How am I doing? Wrong person to ask. I'm just the patient here, with no frame of reference as to what's good or bad, aside from the fact that I hurt less than I did yesterday. And that was less than the day before.
Still, in many ways, I can tell I'm making good progress on that road to recovery. One milestone -- passing gas. Hooray! My lower intestines are working. That was Friday afternoon. Another marker -- eating food, which off limits until I got gassy. Up to then, all I could do was wet my mouth by dipping a sponge on a stick into a glass of water. But now that I can eat, I'm not really hungry. So far I'm just doing soup, yogurt, apple juice and gelatin.
Ask Dr. Guru and his associates and they say I'm ahead of schedule. They say the surgery went well.
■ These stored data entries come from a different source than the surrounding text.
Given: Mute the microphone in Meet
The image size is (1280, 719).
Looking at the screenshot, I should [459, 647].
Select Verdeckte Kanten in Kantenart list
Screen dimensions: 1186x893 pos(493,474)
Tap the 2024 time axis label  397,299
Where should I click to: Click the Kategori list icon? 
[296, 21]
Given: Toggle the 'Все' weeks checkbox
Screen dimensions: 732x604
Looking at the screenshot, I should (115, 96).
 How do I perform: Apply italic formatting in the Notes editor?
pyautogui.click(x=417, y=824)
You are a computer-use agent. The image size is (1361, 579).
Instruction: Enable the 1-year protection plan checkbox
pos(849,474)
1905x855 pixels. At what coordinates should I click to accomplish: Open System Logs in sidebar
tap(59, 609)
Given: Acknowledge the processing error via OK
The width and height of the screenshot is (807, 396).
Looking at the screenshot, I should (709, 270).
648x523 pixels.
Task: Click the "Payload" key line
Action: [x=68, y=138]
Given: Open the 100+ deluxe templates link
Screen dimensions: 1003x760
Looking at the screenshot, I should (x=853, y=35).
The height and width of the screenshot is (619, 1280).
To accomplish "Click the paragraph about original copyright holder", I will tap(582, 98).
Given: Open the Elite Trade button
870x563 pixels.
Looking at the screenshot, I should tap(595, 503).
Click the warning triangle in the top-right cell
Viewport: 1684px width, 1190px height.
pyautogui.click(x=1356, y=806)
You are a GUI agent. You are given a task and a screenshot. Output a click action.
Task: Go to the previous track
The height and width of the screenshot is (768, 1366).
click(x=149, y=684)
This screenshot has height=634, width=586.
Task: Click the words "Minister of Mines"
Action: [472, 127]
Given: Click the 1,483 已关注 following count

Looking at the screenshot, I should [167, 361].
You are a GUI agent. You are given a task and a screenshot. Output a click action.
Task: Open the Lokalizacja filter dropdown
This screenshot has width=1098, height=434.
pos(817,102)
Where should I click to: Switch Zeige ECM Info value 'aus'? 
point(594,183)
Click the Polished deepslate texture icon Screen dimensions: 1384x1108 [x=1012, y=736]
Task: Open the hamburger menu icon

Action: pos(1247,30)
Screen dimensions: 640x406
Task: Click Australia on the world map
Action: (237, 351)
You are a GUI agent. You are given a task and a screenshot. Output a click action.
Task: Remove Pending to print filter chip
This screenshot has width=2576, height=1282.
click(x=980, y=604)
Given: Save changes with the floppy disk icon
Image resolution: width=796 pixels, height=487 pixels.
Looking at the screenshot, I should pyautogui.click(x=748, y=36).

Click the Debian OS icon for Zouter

They say I'm healing nicely (although the right side of my abdomen still kind of burns when I get up from bed or from my chair). And I'm ambulatory. I walk laps around the ward -- 6-East, the intermediate intensive care unit at Roswell Park Cancer Institute -- and I've gone down to the ground floor (by elevator) and out to the garden. Today, however, is the first time I've felt clear-headed enough to write.
Meanwhile, no problems with the urinary arrangement, although it seems very strange not have used a toilet since the surgery. Problem area instead has been the line draining a reddish Hawaiian-punch-like fluid from my abdomen. On Friday, a leak developed around the incision. The nurses finally resolved it by altering a stoma patch, like they use for the urinary opening, Right now, I'm dry.
Monday it's off to a regular ward -- 7-West -- where they won't be checking my vital signs so frequently. Nevertheless, the nurses and health care associates here on 6-East, which is nearly vacant at the moment, have been supportive and attentive, although even they have had trouble finding veins on me for drawing blood. Still, I have no complaints. When can I go home? Maybe as soon as Wednesday. It all depends on how soon they can remove that drain from my abdomen.